● **WHAT YOU WILL DO**
For the listing below, print exactly the lines from the line with "The height and width of the screenshot is (344, 877)." to the line with "Task: Click the Assassin's Creed app icon", both included, and nothing beyond them.

● **DATA SUPPLIED**
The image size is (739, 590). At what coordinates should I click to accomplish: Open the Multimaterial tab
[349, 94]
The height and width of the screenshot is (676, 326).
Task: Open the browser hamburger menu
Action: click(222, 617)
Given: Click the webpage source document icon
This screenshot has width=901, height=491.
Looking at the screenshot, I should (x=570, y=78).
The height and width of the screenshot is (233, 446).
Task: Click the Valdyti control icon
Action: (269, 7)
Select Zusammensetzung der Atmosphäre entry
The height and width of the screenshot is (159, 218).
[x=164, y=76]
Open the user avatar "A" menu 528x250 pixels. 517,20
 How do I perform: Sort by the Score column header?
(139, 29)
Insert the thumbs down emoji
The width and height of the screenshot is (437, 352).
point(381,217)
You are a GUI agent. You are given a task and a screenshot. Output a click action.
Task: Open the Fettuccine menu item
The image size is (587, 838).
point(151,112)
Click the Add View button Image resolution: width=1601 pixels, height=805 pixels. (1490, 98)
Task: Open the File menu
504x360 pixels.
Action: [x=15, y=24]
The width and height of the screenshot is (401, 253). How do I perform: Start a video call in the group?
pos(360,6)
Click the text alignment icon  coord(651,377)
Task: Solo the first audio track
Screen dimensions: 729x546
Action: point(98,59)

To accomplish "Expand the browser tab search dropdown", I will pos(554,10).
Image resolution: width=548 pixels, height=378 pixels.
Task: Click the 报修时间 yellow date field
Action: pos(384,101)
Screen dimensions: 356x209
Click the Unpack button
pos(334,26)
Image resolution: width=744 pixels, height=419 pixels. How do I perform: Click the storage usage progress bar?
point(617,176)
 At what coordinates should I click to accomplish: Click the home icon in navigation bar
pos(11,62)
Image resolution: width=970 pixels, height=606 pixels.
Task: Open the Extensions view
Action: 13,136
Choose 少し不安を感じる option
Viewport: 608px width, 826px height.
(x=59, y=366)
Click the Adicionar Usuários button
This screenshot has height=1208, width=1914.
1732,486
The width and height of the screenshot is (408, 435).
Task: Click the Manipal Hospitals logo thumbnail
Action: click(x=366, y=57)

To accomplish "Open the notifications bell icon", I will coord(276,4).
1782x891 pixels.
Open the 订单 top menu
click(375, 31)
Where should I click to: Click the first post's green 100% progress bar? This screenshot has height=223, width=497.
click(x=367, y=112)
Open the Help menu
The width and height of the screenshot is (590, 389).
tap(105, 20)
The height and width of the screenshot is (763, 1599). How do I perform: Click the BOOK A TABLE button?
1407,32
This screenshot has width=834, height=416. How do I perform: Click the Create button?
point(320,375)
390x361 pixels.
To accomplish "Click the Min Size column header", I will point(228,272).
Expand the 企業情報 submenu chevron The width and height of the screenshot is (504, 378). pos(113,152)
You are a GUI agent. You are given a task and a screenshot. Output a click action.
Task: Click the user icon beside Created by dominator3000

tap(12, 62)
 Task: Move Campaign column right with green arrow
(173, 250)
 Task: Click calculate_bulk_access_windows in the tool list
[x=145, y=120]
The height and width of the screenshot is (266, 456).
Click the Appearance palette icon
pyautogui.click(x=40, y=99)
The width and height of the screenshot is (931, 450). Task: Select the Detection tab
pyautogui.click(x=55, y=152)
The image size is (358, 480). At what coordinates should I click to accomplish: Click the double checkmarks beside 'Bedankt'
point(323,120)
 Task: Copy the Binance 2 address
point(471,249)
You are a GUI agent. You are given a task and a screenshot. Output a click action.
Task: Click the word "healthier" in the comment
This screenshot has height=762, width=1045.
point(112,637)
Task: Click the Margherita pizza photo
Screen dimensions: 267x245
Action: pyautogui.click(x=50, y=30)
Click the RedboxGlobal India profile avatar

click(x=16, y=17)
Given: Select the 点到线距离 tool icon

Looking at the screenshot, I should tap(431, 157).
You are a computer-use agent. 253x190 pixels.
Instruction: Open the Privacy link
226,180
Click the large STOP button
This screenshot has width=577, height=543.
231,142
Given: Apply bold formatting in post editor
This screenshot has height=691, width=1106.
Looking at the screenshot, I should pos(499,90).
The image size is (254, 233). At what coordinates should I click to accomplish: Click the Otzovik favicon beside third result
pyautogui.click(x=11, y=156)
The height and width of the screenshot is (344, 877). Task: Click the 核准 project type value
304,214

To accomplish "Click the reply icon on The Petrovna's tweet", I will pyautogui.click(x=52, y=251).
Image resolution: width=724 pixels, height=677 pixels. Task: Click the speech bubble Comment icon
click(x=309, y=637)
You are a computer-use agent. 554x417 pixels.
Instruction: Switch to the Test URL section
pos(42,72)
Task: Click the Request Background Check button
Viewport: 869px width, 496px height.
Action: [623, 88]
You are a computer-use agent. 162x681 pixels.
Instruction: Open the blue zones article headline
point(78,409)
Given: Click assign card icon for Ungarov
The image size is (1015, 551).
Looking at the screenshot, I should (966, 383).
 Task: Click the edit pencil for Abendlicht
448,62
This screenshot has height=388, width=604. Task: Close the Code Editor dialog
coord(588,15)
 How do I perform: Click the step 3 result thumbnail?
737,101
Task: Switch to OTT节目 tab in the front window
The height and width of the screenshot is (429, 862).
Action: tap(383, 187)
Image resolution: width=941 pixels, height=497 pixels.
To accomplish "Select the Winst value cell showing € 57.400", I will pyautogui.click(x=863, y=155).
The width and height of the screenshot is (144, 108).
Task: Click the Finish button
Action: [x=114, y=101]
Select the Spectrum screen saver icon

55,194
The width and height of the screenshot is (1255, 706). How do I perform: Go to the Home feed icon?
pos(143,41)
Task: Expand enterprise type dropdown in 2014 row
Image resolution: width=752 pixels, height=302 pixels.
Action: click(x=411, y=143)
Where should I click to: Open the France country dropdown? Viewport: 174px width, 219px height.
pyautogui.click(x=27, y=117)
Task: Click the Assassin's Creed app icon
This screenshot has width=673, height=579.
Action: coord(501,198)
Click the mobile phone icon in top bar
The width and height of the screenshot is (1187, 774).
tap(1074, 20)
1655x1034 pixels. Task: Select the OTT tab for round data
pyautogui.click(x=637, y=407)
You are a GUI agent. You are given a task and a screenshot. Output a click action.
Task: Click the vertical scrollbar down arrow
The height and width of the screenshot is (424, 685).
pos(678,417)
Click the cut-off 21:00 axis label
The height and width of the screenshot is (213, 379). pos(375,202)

● **SOLUTION TO THE PROBLEM**
The height and width of the screenshot is (344, 877). Task: Click the 核准 project type value
304,214

To accomplish "Click the reply icon on The Petrovna's tweet", I will pyautogui.click(x=52, y=251).
Image resolution: width=724 pixels, height=677 pixels. Task: Click the speech bubble Comment icon
click(x=309, y=637)
You are a computer-use agent. 554x417 pixels.
Instruction: Switch to the Test URL section
pos(42,72)
Task: Click the Request Background Check button
Viewport: 869px width, 496px height.
Action: [623, 88]
You are a computer-use agent. 162x681 pixels.
Instruction: Open the blue zones article headline
point(78,409)
Given: Click assign card icon for Ungarov
The image size is (1015, 551).
Looking at the screenshot, I should (966, 383).
 Task: Click the edit pencil for Abendlicht
448,62
This screenshot has height=388, width=604. Task: Close the Code Editor dialog
coord(588,15)
 How do I perform: Click the step 3 result thumbnail?
737,101
Task: Switch to OTT节目 tab in the front window
The height and width of the screenshot is (429, 862).
Action: tap(383, 187)
Image resolution: width=941 pixels, height=497 pixels.
To accomplish "Select the Winst value cell showing € 57.400", I will pyautogui.click(x=863, y=155).
The width and height of the screenshot is (144, 108).
Task: Click the Finish button
Action: [x=114, y=101]
Select the Spectrum screen saver icon

55,194
The width and height of the screenshot is (1255, 706). How do I perform: Go to the Home feed icon?
pos(143,41)
Task: Expand enterprise type dropdown in 2014 row
Image resolution: width=752 pixels, height=302 pixels.
Action: click(x=411, y=143)
Where should I click to: Open the France country dropdown? Viewport: 174px width, 219px height.
pyautogui.click(x=27, y=117)
Task: Click the Assassin's Creed app icon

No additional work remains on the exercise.